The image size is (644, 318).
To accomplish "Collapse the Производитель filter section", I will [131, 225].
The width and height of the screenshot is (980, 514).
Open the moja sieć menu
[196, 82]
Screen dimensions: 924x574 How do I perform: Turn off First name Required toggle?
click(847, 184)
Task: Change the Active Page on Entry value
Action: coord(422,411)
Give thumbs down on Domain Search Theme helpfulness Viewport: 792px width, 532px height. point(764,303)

...

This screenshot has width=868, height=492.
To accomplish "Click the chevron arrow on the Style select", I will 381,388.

- _Task details_: From the records above, repeat exactly the lines from the one with "The image size is (644, 318)." through the one with "Give thumbs down", both included.

- _Task answer_:
The image size is (644, 318).
To accomplish "Collapse the Производитель filter section", I will [131, 225].
The width and height of the screenshot is (980, 514).
Open the moja sieć menu
[196, 82]
Screen dimensions: 924x574 How do I perform: Turn off First name Required toggle?
click(847, 184)
Task: Change the Active Page on Entry value
Action: coord(422,411)
Give thumbs down on Domain Search Theme helpfulness Viewport: 792px width, 532px height. point(764,303)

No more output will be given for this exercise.